If you do not specify a DLQ topic name, it defaults to <topicname>-<subscriptionname>-DLQ
in Pulsar.
Next, we provide this bean name to ReactivePulsarListener
by setting the deadLetterPolicy
property.
Note that the ReactivePulsarListener
has a subscription type of Shared
, as the DLQ feature only works with shared subscriptions.
This code is primarily for demonstration purposes, so we provide an ackTimeout
value of 1 second.
The idea is that the code throws the exception and, if Pulsar does not receive an ack within 1 second, it does a retry.
If that cycle continues ten times (as that is our max redelivery count in the DeadLetterPolicy
), the Pulsar consumer publishes the messages to the DLQ topic.
We have another ReactivePulsarListener
that listens on the DLQ topic to receive data as it is published to the DLQ topic.
6.8. Pulsar Reader Support
The framework provides support for using Pulsar Reader in a Reactive fashion via the ReactivePulsarReaderFactory
.
Spring Boot provides this reader factory which can be configured with any of the spring.pulsar.reader.*
application properties.
7. Topic Resolution
A destination topic is needed when producing or consuming messages.
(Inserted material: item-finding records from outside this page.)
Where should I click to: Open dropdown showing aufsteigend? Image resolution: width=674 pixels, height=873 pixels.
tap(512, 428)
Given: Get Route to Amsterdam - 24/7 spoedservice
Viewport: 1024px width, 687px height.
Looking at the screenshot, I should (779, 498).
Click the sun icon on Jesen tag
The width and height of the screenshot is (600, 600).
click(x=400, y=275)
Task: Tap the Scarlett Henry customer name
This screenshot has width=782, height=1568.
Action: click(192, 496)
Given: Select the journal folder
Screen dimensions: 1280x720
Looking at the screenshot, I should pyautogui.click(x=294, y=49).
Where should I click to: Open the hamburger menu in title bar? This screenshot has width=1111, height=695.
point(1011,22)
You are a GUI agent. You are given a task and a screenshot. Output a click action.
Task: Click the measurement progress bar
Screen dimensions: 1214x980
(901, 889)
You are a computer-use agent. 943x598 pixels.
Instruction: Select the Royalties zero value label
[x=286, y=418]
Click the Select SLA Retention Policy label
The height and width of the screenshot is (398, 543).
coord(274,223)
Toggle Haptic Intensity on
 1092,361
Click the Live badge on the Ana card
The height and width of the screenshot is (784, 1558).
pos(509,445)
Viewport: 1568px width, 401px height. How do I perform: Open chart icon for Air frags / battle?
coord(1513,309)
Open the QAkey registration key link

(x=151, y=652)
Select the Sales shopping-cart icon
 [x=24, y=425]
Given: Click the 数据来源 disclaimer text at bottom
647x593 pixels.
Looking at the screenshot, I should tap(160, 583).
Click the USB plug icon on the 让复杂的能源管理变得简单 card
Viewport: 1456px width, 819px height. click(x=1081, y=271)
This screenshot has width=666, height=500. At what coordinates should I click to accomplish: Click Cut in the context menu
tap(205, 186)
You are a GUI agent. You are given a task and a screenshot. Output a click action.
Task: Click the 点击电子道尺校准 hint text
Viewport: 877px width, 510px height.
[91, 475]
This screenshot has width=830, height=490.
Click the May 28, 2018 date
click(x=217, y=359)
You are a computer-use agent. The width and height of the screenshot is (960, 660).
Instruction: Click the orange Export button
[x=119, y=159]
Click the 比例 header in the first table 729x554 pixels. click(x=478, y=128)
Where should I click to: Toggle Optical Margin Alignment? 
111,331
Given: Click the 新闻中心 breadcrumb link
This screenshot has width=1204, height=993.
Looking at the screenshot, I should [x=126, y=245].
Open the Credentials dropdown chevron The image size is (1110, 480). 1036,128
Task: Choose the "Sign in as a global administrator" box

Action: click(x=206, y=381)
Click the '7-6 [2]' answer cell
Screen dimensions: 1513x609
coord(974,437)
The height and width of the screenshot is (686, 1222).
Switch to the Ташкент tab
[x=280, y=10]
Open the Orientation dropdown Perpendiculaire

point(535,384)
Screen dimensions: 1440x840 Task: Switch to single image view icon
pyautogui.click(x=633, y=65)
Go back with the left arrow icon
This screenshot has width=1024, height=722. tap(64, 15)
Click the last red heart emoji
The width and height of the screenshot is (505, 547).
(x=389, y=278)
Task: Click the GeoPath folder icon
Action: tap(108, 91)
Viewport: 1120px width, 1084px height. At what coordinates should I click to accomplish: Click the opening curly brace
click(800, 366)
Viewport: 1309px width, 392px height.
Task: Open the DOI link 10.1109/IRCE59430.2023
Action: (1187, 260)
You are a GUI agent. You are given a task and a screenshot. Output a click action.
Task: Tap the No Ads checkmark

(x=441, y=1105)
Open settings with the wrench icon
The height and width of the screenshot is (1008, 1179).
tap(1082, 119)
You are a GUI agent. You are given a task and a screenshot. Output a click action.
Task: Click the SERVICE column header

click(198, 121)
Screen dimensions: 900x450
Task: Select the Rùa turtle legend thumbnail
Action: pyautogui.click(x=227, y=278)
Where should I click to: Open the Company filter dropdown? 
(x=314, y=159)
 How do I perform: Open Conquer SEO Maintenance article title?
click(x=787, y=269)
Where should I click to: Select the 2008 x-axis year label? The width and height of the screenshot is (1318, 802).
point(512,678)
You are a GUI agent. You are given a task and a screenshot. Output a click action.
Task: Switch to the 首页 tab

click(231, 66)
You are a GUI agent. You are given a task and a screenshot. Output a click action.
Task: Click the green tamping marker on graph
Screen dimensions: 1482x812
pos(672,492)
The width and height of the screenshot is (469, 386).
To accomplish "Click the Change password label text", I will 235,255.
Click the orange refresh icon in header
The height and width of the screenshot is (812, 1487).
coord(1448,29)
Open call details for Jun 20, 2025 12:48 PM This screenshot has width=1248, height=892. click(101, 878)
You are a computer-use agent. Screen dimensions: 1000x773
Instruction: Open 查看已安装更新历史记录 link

The framework looks in the following ordered locations to determine a topic (stopping at the first find):
-
User specified
-
Message type default
-
Global default
When a topic is found via one of the default mechanisms, there is no need to specify the topic on the produce or consume API.
When a topic is not found, the API will throw an exception accordingly.
7.1. User specified
A topic passed into the API being used has the highest precedence (eg. PulsarTemplate.send("my-topic", myMessage)
or @PulsarListener(topics = "my-topic"
).
7.2. Message type default
When no topic is passed into the API, the system looks for a message type to topic mapping configured for the type of the message being produced or consumed.
Mappings can be configured with the spring.pulsar.defaults.type-mappings
property.
The following example uses application.yml
to configure default topics to use when consuming or producing Foo
or Bar
messages:
spring:
pulsar:
defaults:
type-mappings:
- message-type: com.acme.Foo
topic-name: foo-topic
- message-type: com.acme.Bar
topic-name: bar-topic
The message-type is the fully-qualified name of the message class.
|
If the message (or the first message of a Publisher input) is null , the framework won’t be able to determine the topic from it. Another method shall be used to specify the topic if your application is likely to send null messages.
|
7.2.1. Custom topic resolver
The preferred method of adding mappings is via the property mentioned above. However, if more control is needed you can replace the default resolver by proving your own implementation, for example:
@Bean
public MyTopicResolver topicResolver() {
return new MyTopicResolver();
}
7.3. Producer global default
The final location consulted (when producing) is the system-wide producer default topic.
It is configured via the spring.pulsar.producer.topic-name
property when using the imperative API and the spring.pulsar.reactive.sender.topic-name
property when using the reactive API.
7.4. Consumer global default
The final location consulted (when consuming) is the system-wide consumer default topic.
It is configured via the spring.pulsar.consumer.topics
or spring.pulsar.consumer.topics-pattern
property when using the imperative API and one of the spring.pulsar.reactive.consumer.topics
or spring.pulsar.reactive.consumer.topics-pattern
property when using the reactive API.